▶ LISTED RECORDS
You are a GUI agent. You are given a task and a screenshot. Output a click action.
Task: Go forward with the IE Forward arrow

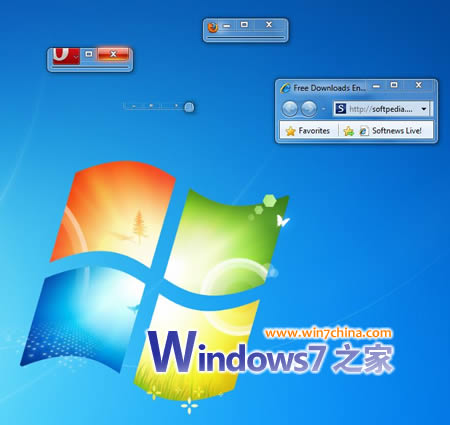tap(309, 109)
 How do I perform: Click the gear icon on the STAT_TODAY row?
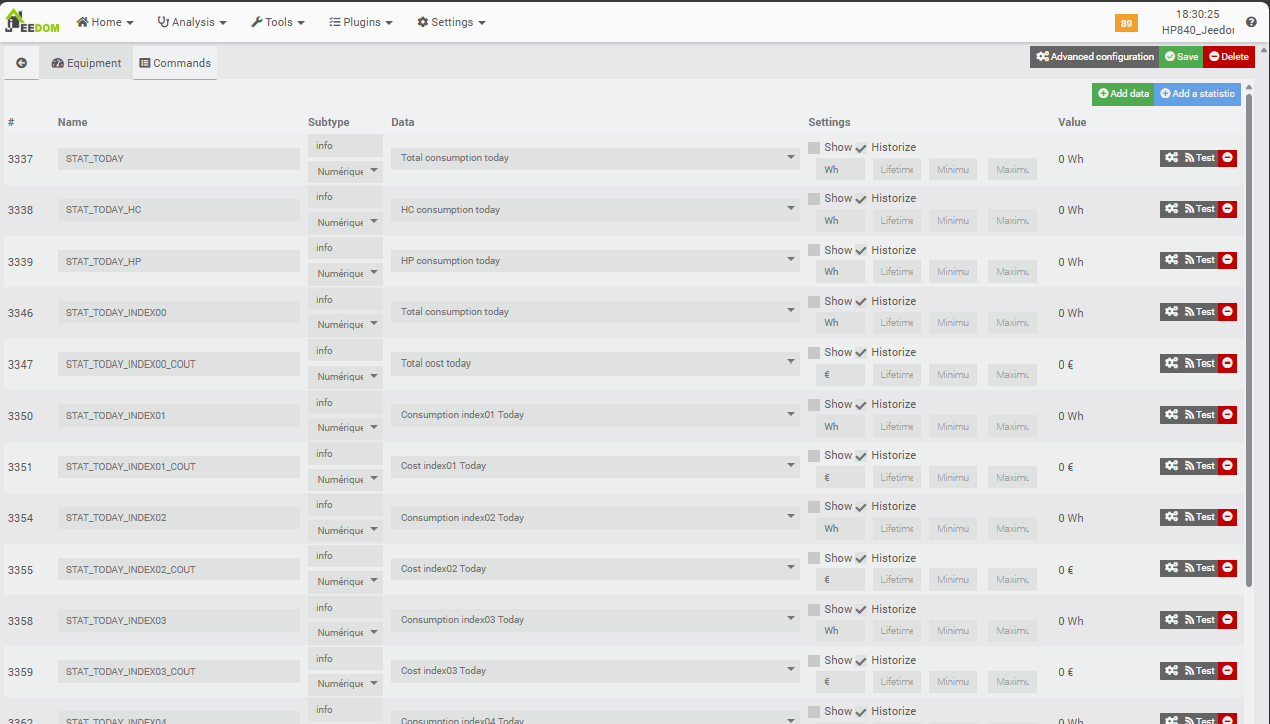[1171, 158]
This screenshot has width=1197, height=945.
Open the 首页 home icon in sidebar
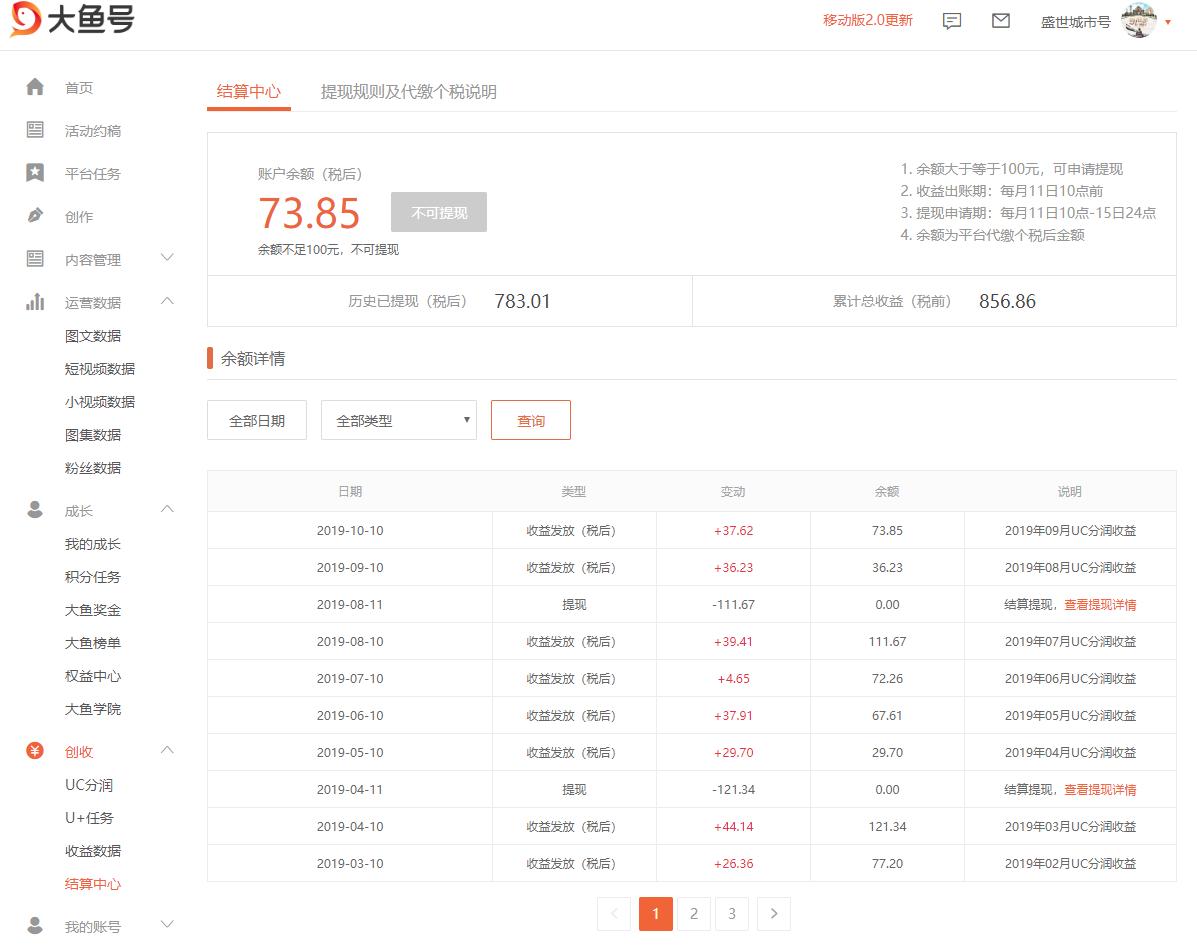tap(35, 87)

▶ YOUR GOAL
Your answer must be the lines from the one containing "Task: Go forward with the IE Forward arrow" through the last line of the records, printed exactly with no pictures; please include both ends.

▶ ANSWER SPACE
Task: Go forward with the IE Forward arrow

tap(309, 109)
 How do I perform: Click the gear icon on the STAT_TODAY row?
[1171, 158]
This screenshot has width=1197, height=945.
Open the 首页 home icon in sidebar
tap(35, 87)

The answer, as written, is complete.